Alice Breeze Westwood

2020 had already been a bad year for most with COVID-19 taking over our lives, but August 2020 would have been beyond tragic for my family and friends if I had lost my life to a stroke at just aged 27.


I’m one of the lucky ones.

It was a normal morning: I was making my breakfast when I suddenly shouted to my mum that I wasn’t feeling too great. I felt lightheaded and knew something wasn’t quite right, and my mum came into the kitchen and caught me just as I fell. I was lying on the floor shaking; my eyesight was going, everything was a blur and all I could hear was Mum crying and calling my sister to come over.


999 was dialled straight away and it wasn’t long before the ambulance arrived. The room was spinning and I was sweating like crazy. I remember the paramedics speaking to me, but I couldn’t get my words out because my speech was so slurred – no one understood what I was trying to say! On top of all this, I couldn’t stop being sick.

I was taken to the hospital straight away. Unfortunately, as I have a pacemaker, I wasn’t able to have an MRI, so I had a CT scan instead – and nothing showed up! So it as treated as a fit. As visitors came to see me later that day, I was starting to feel a bit brighter, especially as my speech was coming back to me. I had no idea what had caused my ‘fit’, so I thought I’d be sent home soon!

I can’t really tell you what happened next because I can’t remember, but I was told that I fell out of bed in the middle of the night, before falling once again in the bathroom and knocking myself out. I had a nasty gash on my head along with a concussion, so I just ended up sleeping for days!


Everyone thought the worst. I was dazed, my eyes wouldn’t focus, I was looking straight through people, and I just didn’t know where I was. It was a really upsetting time, but two weeks later, I recovered from the head trauma and was finally sent home.

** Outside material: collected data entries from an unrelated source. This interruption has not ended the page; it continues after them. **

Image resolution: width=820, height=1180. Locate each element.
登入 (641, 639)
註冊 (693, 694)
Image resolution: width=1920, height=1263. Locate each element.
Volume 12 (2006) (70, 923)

But back at home I still wasn’t feeling great. I was still being sick, my head was unbelievably funky, my balance had gone, my left arm would not stop shaking – something definitely wasn’t right! I managed to ride this out for another two weeks, but then I needed answers. I went to see my GP where it was recommended I should get another head scan, so I headed back to the hospital for a second CT scan.

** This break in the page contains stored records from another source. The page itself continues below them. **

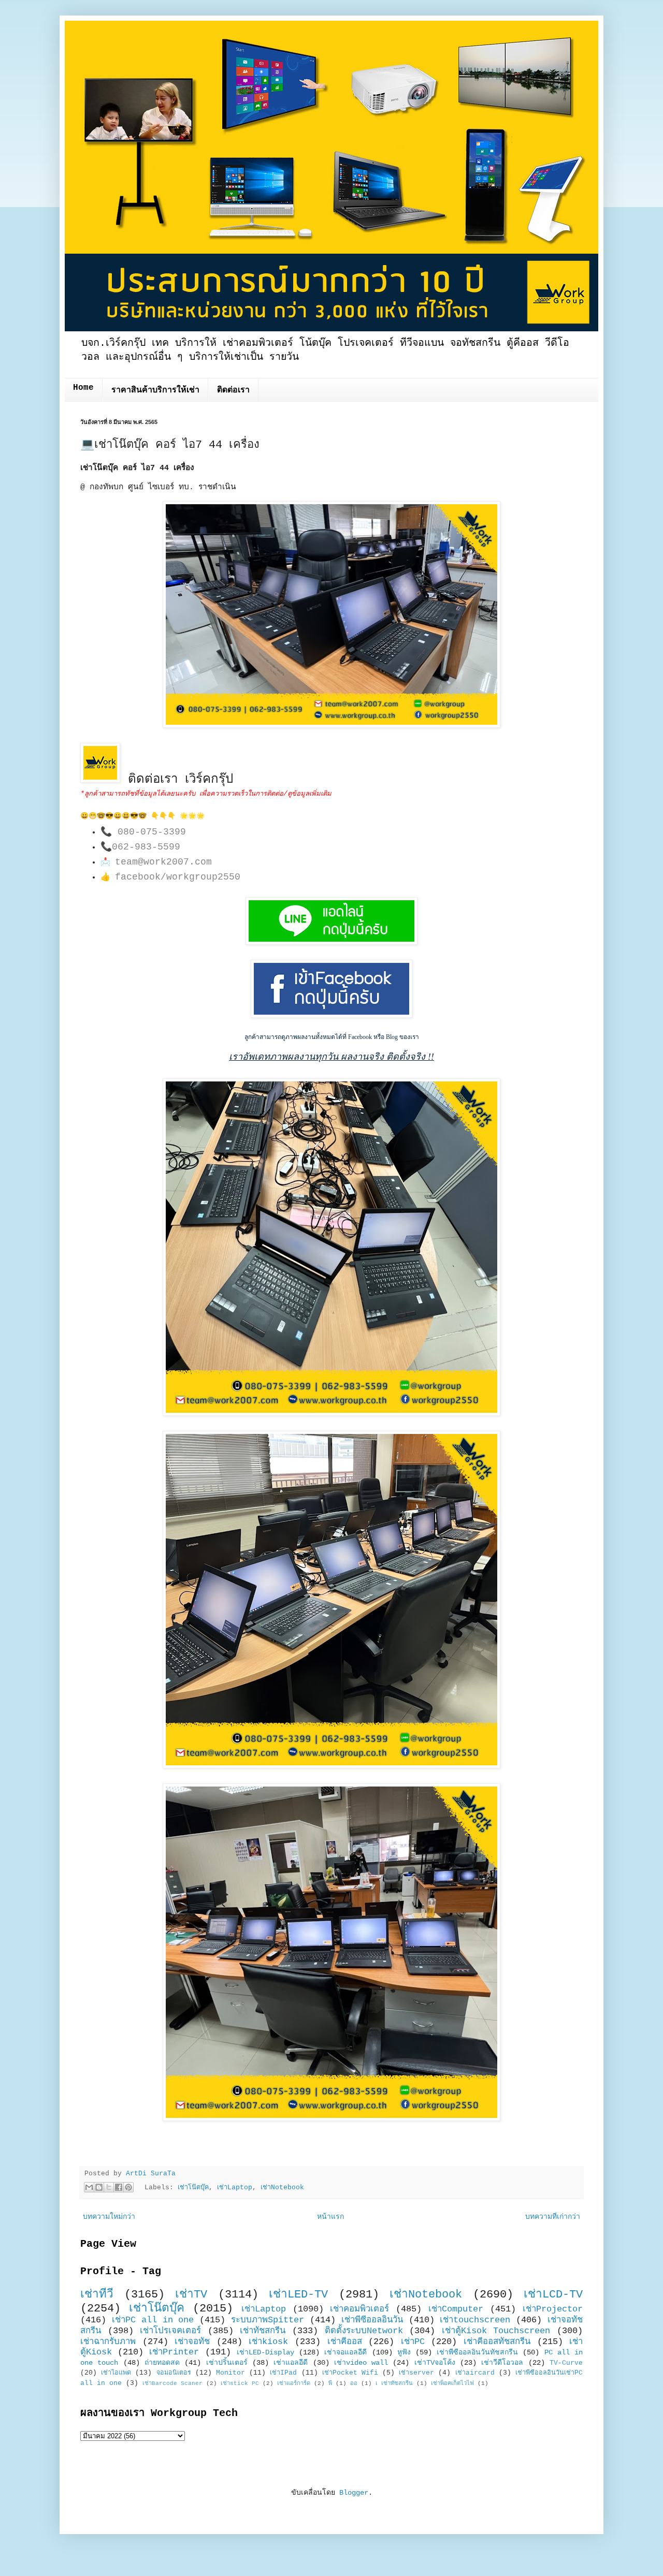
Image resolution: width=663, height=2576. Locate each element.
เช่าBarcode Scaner (172, 2383)
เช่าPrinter (174, 2352)
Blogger (353, 2493)
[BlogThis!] (99, 2187)
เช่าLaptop (234, 2187)
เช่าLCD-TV (553, 2294)
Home (83, 387)
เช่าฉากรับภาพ (108, 2342)
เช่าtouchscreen (475, 2320)
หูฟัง (404, 2352)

Later that evening, a doctor came into the room. “Alice,” he said. “The scan has picked something up.”

I sat upright in my bed as the doctor told me they found a clot on my brain. “It’s sitting on the part which controls your balance,” he explained. “It can be treated with medication, but the clot caused you to have a stroke. You absolutely did the right thing coming back here to get it checked out!”

I couldn’t believe what I was hearing. I still can’t believe it, really;, I’m still a little bit in denial about what happened! But let’s fast forward to now.

I’m doing unbelievably well: my head is almost better and I’m so thankful I’m still here! My arm still shakes but I’m slowly getting there. People are telling me I’m inspiring and so strong but I’m just cracking on. It sounds cheesy, but life is short, so don’t take it for granted! I’ve made lots of plans next year and I’m looking to go back to college! I’m only young; I never thought anything like this would happen to me but I’ve got a lot of life yet and I’m going to enjoy it!